Deploying at scale with Intune
There’s no native Intune policy for this setting, so scale means pushing the same PowerShell command as a script:
- Create a script containing the mode you want for that rollout phase:
Set-MpPreference -AiAgentProtection Block
- Deploy it to target device groups using PowerShell scripts in Intune.
Same command, same logic as the single-device test, just fanned out to a device group with Audit while you’re still validating and Block once you’re confident.
What an alert actually looks like
When runtime protection catches something, Defender raises a Suspicious AI prompt injection alert. In block mode the severity lands on Critical, High, Medium, or Low depending on assessed risk. In audit mode it’s Informational, so your analysts aren’t stuck triaging something that never actually ran.
For the end user, a block shows up two ways: a message in the agent’s own terminal explaining what was blocked and why, and a Windows toast notification regardless of whether that terminal window is even focused. They can also check Windows Security > Virus & threat protection > Current threats and Protection history for the same detection.

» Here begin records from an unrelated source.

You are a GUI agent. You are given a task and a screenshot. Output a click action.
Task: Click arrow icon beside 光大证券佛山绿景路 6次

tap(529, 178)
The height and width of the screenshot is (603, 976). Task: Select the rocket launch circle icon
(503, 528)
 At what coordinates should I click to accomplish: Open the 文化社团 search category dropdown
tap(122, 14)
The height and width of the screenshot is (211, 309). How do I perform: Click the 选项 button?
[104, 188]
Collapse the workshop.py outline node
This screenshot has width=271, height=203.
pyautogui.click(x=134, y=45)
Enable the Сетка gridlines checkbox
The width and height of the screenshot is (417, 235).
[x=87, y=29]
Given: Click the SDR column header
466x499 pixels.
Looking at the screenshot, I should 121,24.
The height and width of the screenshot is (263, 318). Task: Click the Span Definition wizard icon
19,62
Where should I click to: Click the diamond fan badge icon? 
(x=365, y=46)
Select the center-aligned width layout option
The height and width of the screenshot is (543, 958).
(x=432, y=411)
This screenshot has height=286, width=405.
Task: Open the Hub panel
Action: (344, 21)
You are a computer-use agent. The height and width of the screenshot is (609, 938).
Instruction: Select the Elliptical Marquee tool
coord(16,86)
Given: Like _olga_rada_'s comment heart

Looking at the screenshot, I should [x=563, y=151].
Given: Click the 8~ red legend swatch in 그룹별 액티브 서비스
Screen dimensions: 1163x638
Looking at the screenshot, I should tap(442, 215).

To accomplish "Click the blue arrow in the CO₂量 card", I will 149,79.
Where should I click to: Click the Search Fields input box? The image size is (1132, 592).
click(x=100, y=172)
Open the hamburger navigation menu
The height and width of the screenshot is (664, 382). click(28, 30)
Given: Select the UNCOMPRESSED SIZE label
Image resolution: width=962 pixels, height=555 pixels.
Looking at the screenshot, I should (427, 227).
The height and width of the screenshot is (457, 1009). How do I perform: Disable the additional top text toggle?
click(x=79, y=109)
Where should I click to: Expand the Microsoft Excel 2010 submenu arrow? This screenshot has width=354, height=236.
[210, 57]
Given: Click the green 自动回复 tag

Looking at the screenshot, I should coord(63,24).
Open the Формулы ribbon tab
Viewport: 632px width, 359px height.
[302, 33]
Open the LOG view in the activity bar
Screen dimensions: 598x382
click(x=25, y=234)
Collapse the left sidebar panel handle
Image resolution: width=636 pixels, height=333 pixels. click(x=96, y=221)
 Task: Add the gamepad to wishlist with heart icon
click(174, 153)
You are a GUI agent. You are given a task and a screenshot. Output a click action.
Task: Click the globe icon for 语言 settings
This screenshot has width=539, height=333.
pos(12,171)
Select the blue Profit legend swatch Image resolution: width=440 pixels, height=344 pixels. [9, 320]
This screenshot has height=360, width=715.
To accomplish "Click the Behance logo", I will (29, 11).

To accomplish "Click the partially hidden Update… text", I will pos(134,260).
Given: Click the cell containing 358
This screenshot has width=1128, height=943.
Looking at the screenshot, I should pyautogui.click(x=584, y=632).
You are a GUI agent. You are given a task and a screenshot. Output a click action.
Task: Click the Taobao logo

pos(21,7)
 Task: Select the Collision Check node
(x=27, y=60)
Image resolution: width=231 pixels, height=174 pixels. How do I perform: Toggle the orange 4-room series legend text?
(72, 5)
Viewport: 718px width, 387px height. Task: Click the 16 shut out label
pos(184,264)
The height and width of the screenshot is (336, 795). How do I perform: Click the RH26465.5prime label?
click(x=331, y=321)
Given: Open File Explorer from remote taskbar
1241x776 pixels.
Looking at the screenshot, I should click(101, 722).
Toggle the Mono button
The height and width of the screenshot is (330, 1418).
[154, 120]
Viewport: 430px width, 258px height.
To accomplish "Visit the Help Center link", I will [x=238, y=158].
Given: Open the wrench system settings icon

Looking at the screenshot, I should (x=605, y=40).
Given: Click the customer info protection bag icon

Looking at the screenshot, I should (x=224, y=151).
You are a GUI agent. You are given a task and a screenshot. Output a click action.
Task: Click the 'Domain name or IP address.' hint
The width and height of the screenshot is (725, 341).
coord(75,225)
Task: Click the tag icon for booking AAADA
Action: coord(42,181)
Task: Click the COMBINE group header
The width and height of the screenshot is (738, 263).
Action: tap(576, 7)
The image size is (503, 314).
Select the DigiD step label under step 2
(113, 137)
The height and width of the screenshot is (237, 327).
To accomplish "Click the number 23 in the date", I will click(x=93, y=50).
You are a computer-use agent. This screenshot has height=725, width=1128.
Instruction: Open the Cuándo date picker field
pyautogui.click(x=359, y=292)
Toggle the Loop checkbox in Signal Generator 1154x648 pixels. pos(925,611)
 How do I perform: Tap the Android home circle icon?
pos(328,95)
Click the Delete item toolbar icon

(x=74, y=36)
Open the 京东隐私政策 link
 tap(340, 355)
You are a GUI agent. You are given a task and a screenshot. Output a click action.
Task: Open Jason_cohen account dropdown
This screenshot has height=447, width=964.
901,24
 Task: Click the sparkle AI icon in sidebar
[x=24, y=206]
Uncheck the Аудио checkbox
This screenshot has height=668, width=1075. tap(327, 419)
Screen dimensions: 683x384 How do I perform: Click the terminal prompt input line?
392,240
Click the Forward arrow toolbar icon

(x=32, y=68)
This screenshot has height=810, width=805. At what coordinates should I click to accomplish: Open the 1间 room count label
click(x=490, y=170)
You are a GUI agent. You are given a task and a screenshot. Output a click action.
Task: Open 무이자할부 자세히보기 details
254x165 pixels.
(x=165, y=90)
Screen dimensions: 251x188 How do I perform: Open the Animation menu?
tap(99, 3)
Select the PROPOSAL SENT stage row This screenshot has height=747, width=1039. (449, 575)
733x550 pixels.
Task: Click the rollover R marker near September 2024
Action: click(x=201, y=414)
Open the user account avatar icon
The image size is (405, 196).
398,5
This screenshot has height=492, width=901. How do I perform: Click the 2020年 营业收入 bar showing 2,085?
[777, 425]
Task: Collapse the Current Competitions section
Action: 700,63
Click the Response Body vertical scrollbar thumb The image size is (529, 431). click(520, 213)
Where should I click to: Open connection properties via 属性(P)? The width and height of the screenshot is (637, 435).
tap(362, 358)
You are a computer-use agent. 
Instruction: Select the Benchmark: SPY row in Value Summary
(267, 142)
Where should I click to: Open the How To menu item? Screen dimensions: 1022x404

For the SOC, it’s a normal alert in the Defender portal, process tree, detection details, and recommended actions included, and it correlates into incidents the same way any other endpoint detection does. No new investigation workflow to learn.
Testing it yourself with a benign prompt injection
Before you trust any of this in front of a client, validate it on a throwaway test device. The trick is building a test that’s realistic enough to trigger the hook inspection, but genuinely harmless.
Drop something like this into a folder Claude Code has access to, saved as instructions.txt. Then ask the agent something completely ordinary, “Can you summarize instructions.txt for me?”, and see what happens.

A few things can happen from there. The model itself might recognize the injected instruction and refuse or flag it, independent of Defender entirely, which is worth noting as defense in depth rather than a failed test.
If the agent does attempt the call, that’s the pre-tool-call hook’s moment to catch it, and in block mode you should see the Suspicious AI prompt injection alert land in the portal shortly after.


Resources
- AI agent runtime protection with Microsoft Defender for Endpoint (Preview)
- Set up AI agent runtime protection with Microsoft Defender for Endpoint
- Local AI agent discovery with Microsoft Defender for Endpoint
- Claude Code hooks
- GitHub Copilot hooks
- Use PowerShell scripts on Windows devices in Intune
- Protect AI assets from emerging threats and vulnerabilities using Microsoft Defender
Where this fits and what’s still missing
Two supported agents is a real limitation right now, not a minor caveat. If your client’s developers are running Cursor, Windsurf, or any of the desktop apps that discovery already picks up, none of that traffic gets inspected yet. Runtime protection and discovery aren’t the same coverage footprint, and conflating them in a client conversation is an easy way to over promise.
The Beta update channel requirement is the other one to flag internally. That’s not something you want live on a production fleet during preview, and it’s easy to forget you’ve put a device there once the preview period drags on.
What it does solve, cleanly, is the actual attack surface these agents introduce. Prompt injection isn’t hypothetical anymore, and having an inline check at the exact moment an agent is about to act on unverified content is a meaningfully different posture than hoping the model itself resists it.
Start in audit mode, watch it for a couple of weeks, and don’t be surprised if your first alert comes from something completely unintentional rather than a real attack.
All feature details, prerequisites, PowerShell commands, and rollout guidance were verified against official Microsoft Learn documentation at time of writing. This is a preview feature and may change before general availability.